Siamo già in campagna elettorale?
Il positivo vertice di Bruxelles, con la performance del presidente Monti, ha scongiurato una possibile crisi di governo, che già aveva messo in fibrillazione pre-elettorale i partiti. Battere Grillo sul tempo, salvare il salvabile, recuperare l’elettorato anti-montiano sparso dappertutto, sfruttare ancora una volta la legge elettorale… Queste e altre tentazioni avevano fatto imboccare il pendio scivoloso verso le elezioni a ottobre, allarmando lo stesso presidente Napolitano.
Il rinvio a primavera, però, sposta di poco la questione: siamo comunque alla fine della legislatura e se il buongiorno si vede dal mattino, l’opinione pubblica deve prepararsi ad una estenuante sequela di iniziative, colpi di teatro, dichiarazioni ad effetto per sondare l’umore del Paese, insomma tutti i preparativi che scaldano i muscoli della competizione elettorale (di cui, sia detto, non si conoscono ancora i protagonisti).
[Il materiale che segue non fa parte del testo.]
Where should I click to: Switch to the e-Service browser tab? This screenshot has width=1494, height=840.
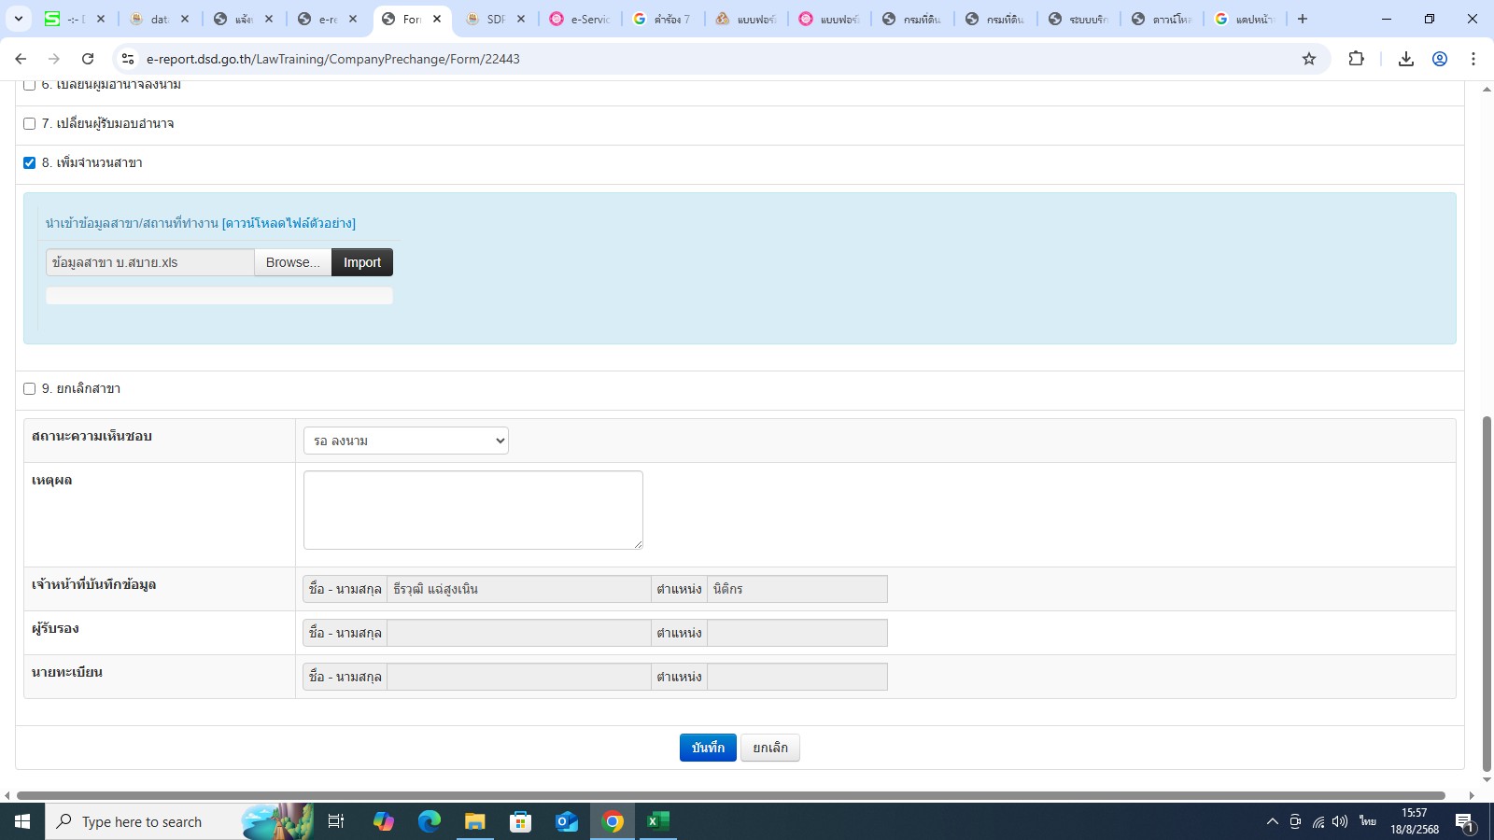pos(580,19)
Non di rado si tratterà di spot che
bisognerà avere la maturità di prendere per tali, senza perdere il bandolo della autentica discussione politica.
Soprattutto bisogna stare attenti all’uso strumentale che si può arrivare a fare persino di un tema importante come le riforme istituzionali. Guardiamo cosa accade al Senato, dove, si apprezzasse o no, si era formata una maggioranza molto ampia su un progetto che ricalcava i contenuti messi a punto nel corso delle ultime tre legislature. Un progetto che pur rafforzando la figura del presidente del Consiglio, rimane ancorato all’attuale impianto parlamentare. L’aver messo improvvisamente sul tappeto il tema del semi-presidenzialismo alla francese da parte del Pdl, se anche non ponesse un problema di contenuti (il progetto può piacere), certamente ne pone sul piano del metodo “prendere-o-lasciare”, che con le riforme costituzionali non può essere percorso.
In più, la forma istituzionale del Paese ha finito per essere oggetto di trattativa: voto il presidenzialismo se voti il senato federale e viceversa. Ecco, a prescindere dai protagonisti, questo è un saggio di come non si deve procedere nei lavori di riforma, a cominciare dalla infinita gestazione della legge elettorale.
Cerchiamo quindi di non farci prendere dal circo mediatico e dalle faziosità. La crisi è ancora molto insidiosa e il Paese non è ancora fuori dal rischio di fallimento: sono necessari serietà, verità e consenso informato. Sarebbe indispensabile, ad esempio, che i partiti aiutassero i cittadini a capire meglio il legame tra la nostra vita interna e le politiche europee. Abbiamo imparato a guardare con sospetto all’operato di Angela Merkel, ma ora che il muro contro muro si è allentato e l’Europa ha ritrovato una comune linea politica, possiamo sforzarci di capire meglio dove ha origine la sua intransigenza.
La Germania vanta i compiti a casa fatti a tempo debito, senza corsi di recupero come è accaduto a noi, e in sostanza ci guarda come la formica la cicala. Ma il problema, per la Germania della Merkel, è che le cicale paiono voler continuare a fare le cicale, e da qui nasce anche il suo “no” agli eurobond: continuare a contrarre debito potrebbe consolidare i comportamenti sbagliati non solo di uno Stato, ma di una intera popolazione.
Guardando all’Italia, non si può negare che il nostro eccesso di debito pubblico sia il risultato di politiche destinate ad acquisire consenso in modo sbagliato: da chi ha strizzato l’occhio all’evasione fiscale, a chi ha regalato baby-pensioni o ha indugiato in politiche di facili assunzioni…
Ebbene, dal punto di vista della coscienza civica dobbiamo tutti crescere, che vuol dire anche imparare a diffidare delle promesse a buon mercato che ci possono essere fatte in campagna elettorale, che riguardino la nostra situazione personale o familiare, o che riguardino il nostro sistema di interessi. E siccome le elezioni si sono allontanate, i partiti hanno l’estrema occasione di dimostrare da che parte vogliono stare.
Il governo deve dare seguito alla riduzione delle spese, la spending review, e passare alla fase dei tagli alla spesa pubblica; saranno in grado le forze politiche di contribuire a tagliare senza pietà il parassitismo che foraggia un consenso malato, cresciuto a dismisura in tutti i livelli politico-amministrativi? E i cittadini saranno capaci di non indulgere alla demagogia ma di affrontare con la schiena dritta e con spirito di sacrificio una curva tanto pericolosa della storia del Paese?